Published May 13, 2017
Bill will provide long-term certainty, help Pueblos attract businesses, and promote economic development
WASHINGTON — This week, the U.S. Senate passed a bill authored by U.S. Senator Tom Udall, vice chairman of the Senate Indian Affairs Committee, to amend the Long Term Leasing Act to clarify that the Pueblos of Santa Clara and Ohkay Owingeh may lease all their lands on a long-term basis. The bill provides the Pueblos certainty in leasing and investing in their lands to businesses, boosting job creation and economic development. The bill, S. 249, amends current law by extending the lease period from 25 to 99 years for the Pueblos’ lands held in restricted fee status, a term that currently only applies to the Tribes’ lands held in trust status.

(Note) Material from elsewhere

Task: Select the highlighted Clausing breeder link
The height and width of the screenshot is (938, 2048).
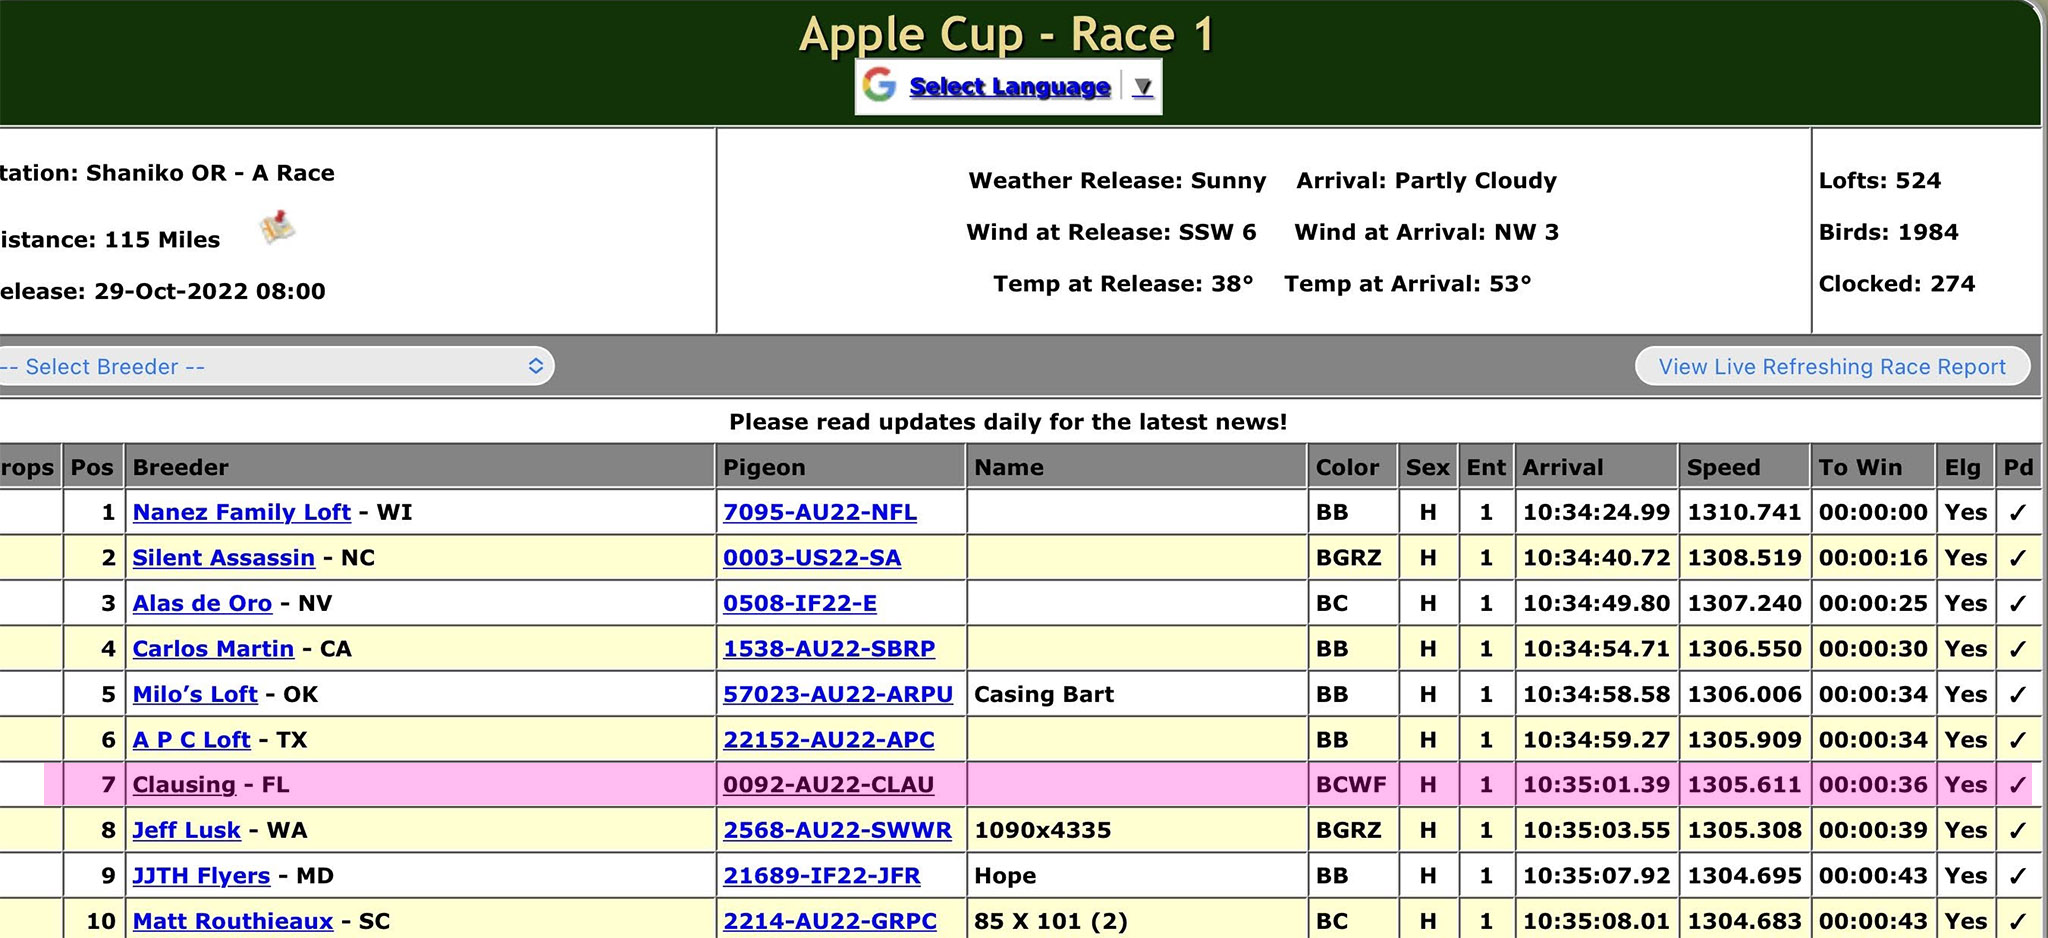Action: pos(184,785)
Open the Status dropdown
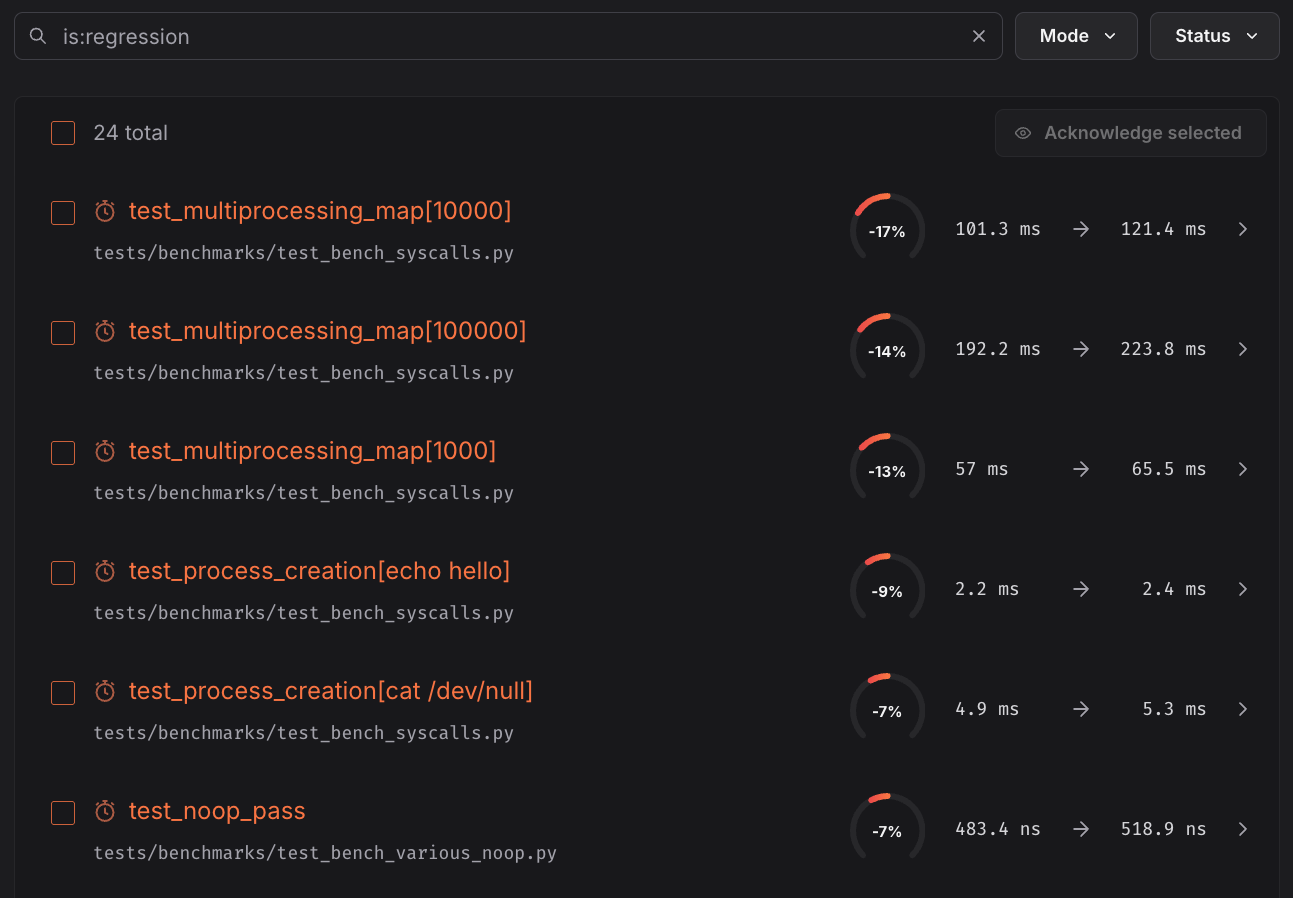The image size is (1293, 898). tap(1214, 35)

Vice Chair of the U.S. Senate Committee on Indian Affairs Tom Udall – D – New Mexico
“I am proud that the Senate passed my common-sense legislation to permit the Pueblos of Santa Clara and Ohkay Owingeh to lease all their lands for the long term,” Udall said. “Enabling the Pueblos to lease their restricted fee lands for up to 99 years will assuredly attract new businesses to lease and spur investment in their Tribal economies — creating jobs and expanding opportunity across the Pueblos.”
The long-term lease bill is the first Democratic Senate Indian Affairs Committee bill to pass the full Senate in the 115th Congress, along with a bill to amend the White Mountain Apache Tribe Water Rights Quantification Act of 2010.